La terminologie de « véhicule à délégation partielle ou totale de conduite » (VDPTC) fait référence, d’une part, aux technologies d’automatisation avancées du véhicule et, d’autre part, au changement fondamental de nature de l’acte de conduire.
Ces véhicules, appelés aussi « véhicules autonomes », sont devenus très rapidement une étape incontournable des transports de demain, plus surs et plus respectueux de l’environnement.
Ils constituent sans conteste l’avenir de l’industrie automobile, en dépit des premiers accidents récents, notamment celui de la voiture autonome Tesla survenu le 30 juin 2016 en Floride. Il s’agissait semble-t-il d’un problème d’absence de déclenchement des freins à l’approche d’un semi-remorque avec des capteurs qui auraient été trompés par le soleil et la couleur blanche du camion, ainsi que d’une vitesse excessive de la voiture.

Le véhicule à délégation de conduite représente également une piste de progrès prometteuse pour la sécurité routière.
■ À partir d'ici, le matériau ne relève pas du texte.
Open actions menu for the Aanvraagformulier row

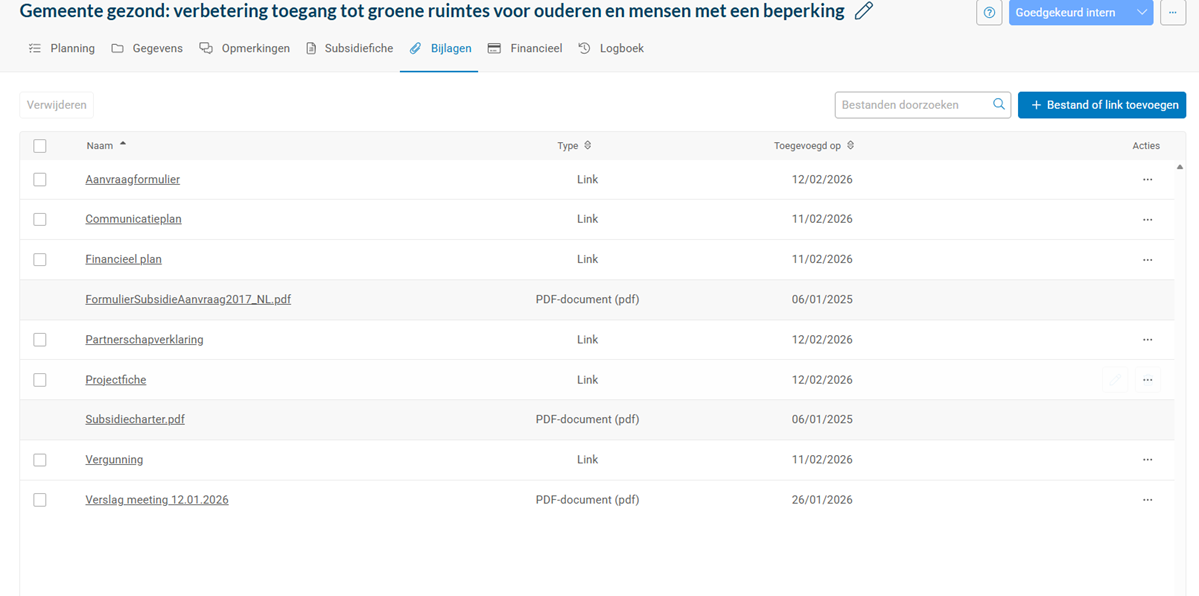(1147, 180)
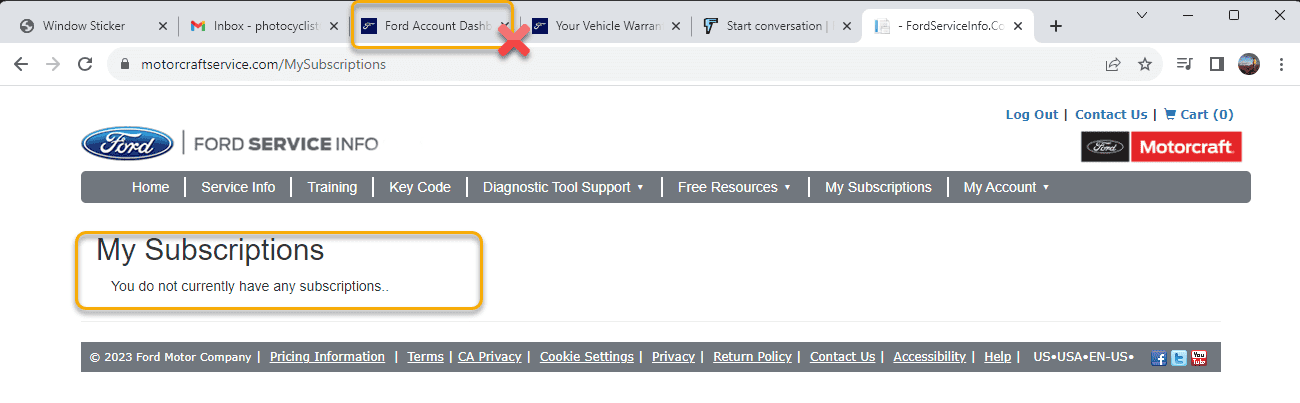Open the Cart (0) link
Image resolution: width=1300 pixels, height=403 pixels.
1199,115
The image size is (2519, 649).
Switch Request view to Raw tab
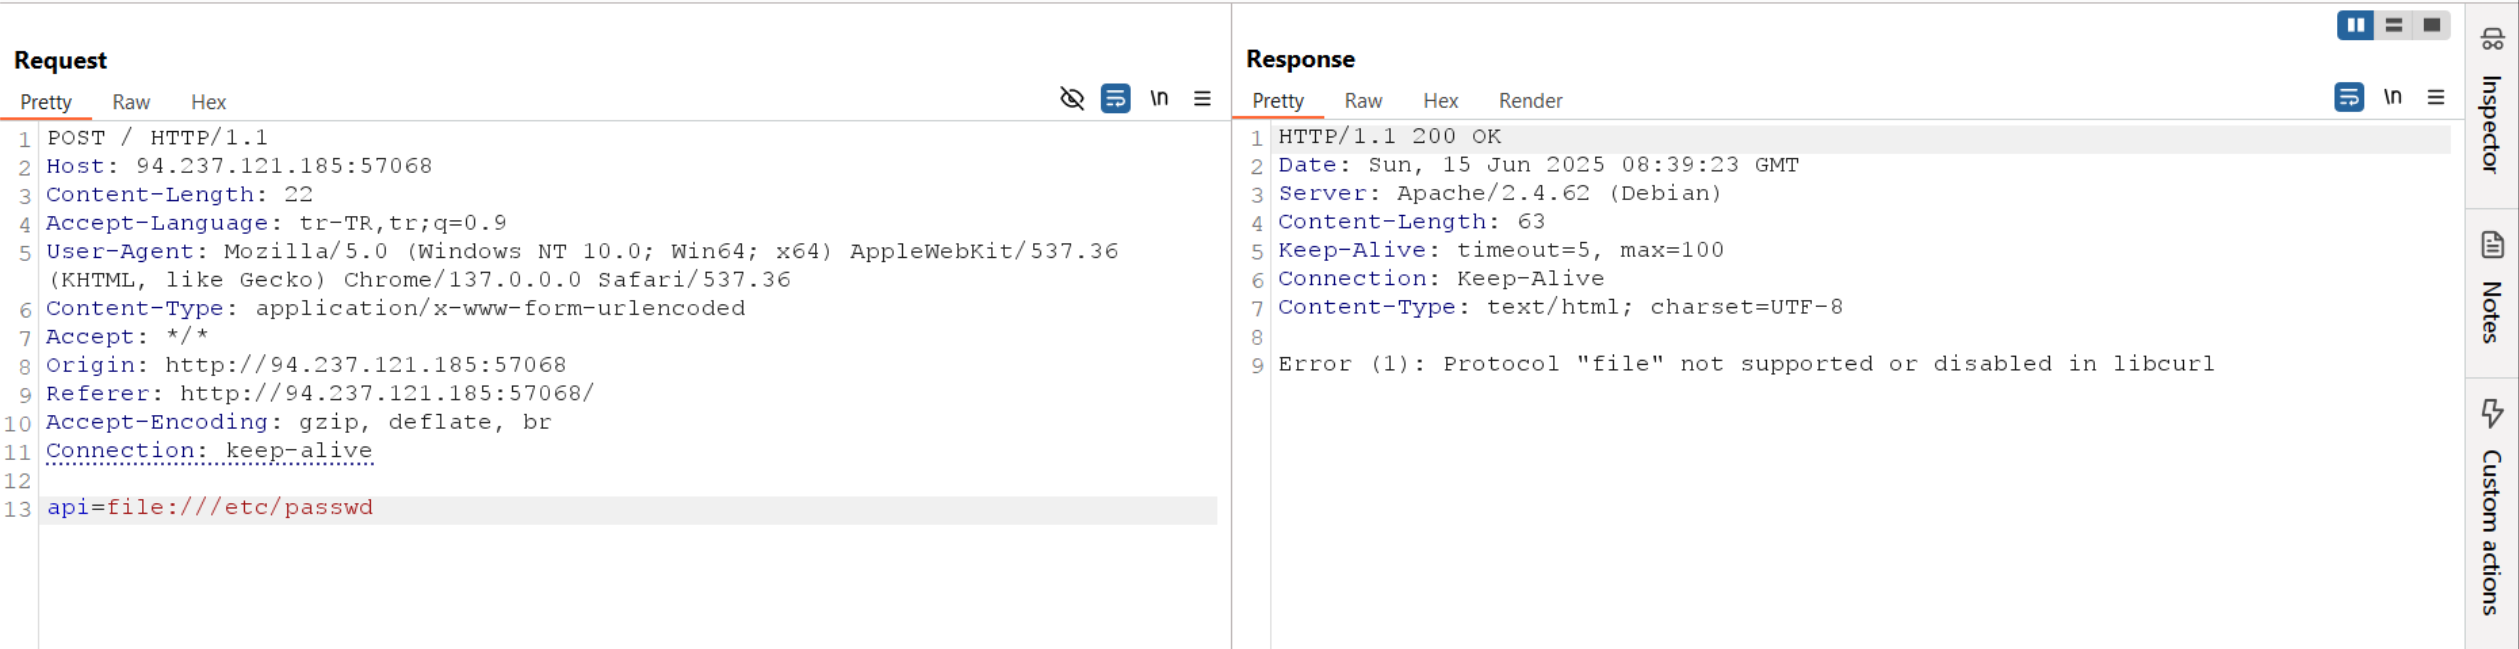(131, 102)
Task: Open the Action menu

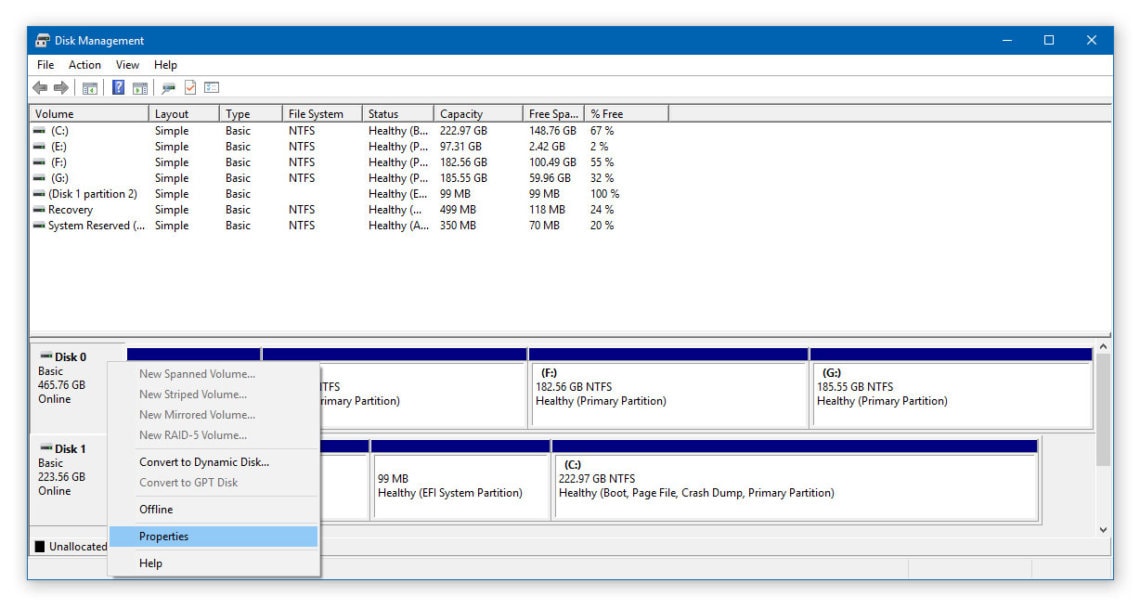Action: (x=85, y=65)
Le véhicule autonome devrait avoir des capacités de réaction et d’adaptation supérieures à celles d’un conducteur humain et ainsi commettre moins d’erreurs que ce dernier sujet à la fatigue, l’alcool, la distraction ou l’inexpérience.
Les véhicules autonomes doivent contribuer à sauver des vies et réduire le nombre de blessés sur les routes.
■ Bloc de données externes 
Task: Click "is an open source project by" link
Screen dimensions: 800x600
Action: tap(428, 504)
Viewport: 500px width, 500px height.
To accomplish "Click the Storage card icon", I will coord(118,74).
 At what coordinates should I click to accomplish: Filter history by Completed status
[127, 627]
Les expérimentations de tous les types de véhicules à délégation de conduite appelés à circuler sur les voies publiques pour un usage particulier, collectif ou de transport de marchandise se sont donc multipliés au niveau international et national. L’État américain du Névada autorise depuis sa loi du 16 juin 2011 un tel type de véhicule, la Californie l’ayant suivi depuis le 16 septembre 2014 et de nombreux tests sont depuis lors conduits dans le monde entier.
Au niveau européen, la commission économique des Nations Unies pour l’Europe (Unece) avait déjà levé une première barrière juridique en modifiant la Convention de Vienne. Le texte autorise désormais les systèmes de conduites automatisées à condition qu’un conducteur puisse reprendre le volant.

En France, les premières expérimentations ont pu rencontrer des difficultés juridiques et pratiques liées à la nécessité de clarifier la situation du conducteur par rapport aux règles internationales en vigueur, à l’inadaptation des dispositions applicables à l’immatriculation des véhicules, aux difficultés à obtenir des porteurs de projets l’ensemble des renseignements permettant notamment de s’assurer que l’expérimentation se déroule en toute sécurité et en coordination avec les différentes autorités publiques concernées, ou aux incertitudes sur la procédure d’instruction et de délivrance de l’autorisation. Elles ont également mis en évidence l’importance qui s’attache à une bonne information du public appelé ou non à être transporté à bord du véhicule.

En conséquence, l’ordonnance introduit la notion d’autorisation de circulation sur la voie publique spécifique à l’expérimentation de véhicule à délégation partielle ou totale de conduite. Cette notion servira de fondation à la construction d’un cadre réglementaire solide au travers d’un décret en Conseil d’État à venir.

Enfin, l’ordonnance s’inscrit dans la feuille de route du plan industriel « Véhicule Autonome » de la Nouvelle France industrielle, visant à faire de l’industrie française de l’automobile et du transport routier une des pionnières dans la conception du véhicule autonome pour tous.

Reste la question cruciale : qui est responsable lorsqu’une voiture conduite par une intelligence artificielle, et donc un algorithme, provoque l’accident ?
Aujourd’hui, selon la Convention de Vienne applicable, c’est le conducteur qui est supposé responsable.
Mais demain, l’intelligence artificielle pourrait être par défaut la responsable sans faute dans l’hypothèse de tels accidents causés par des robots roulants autonomes.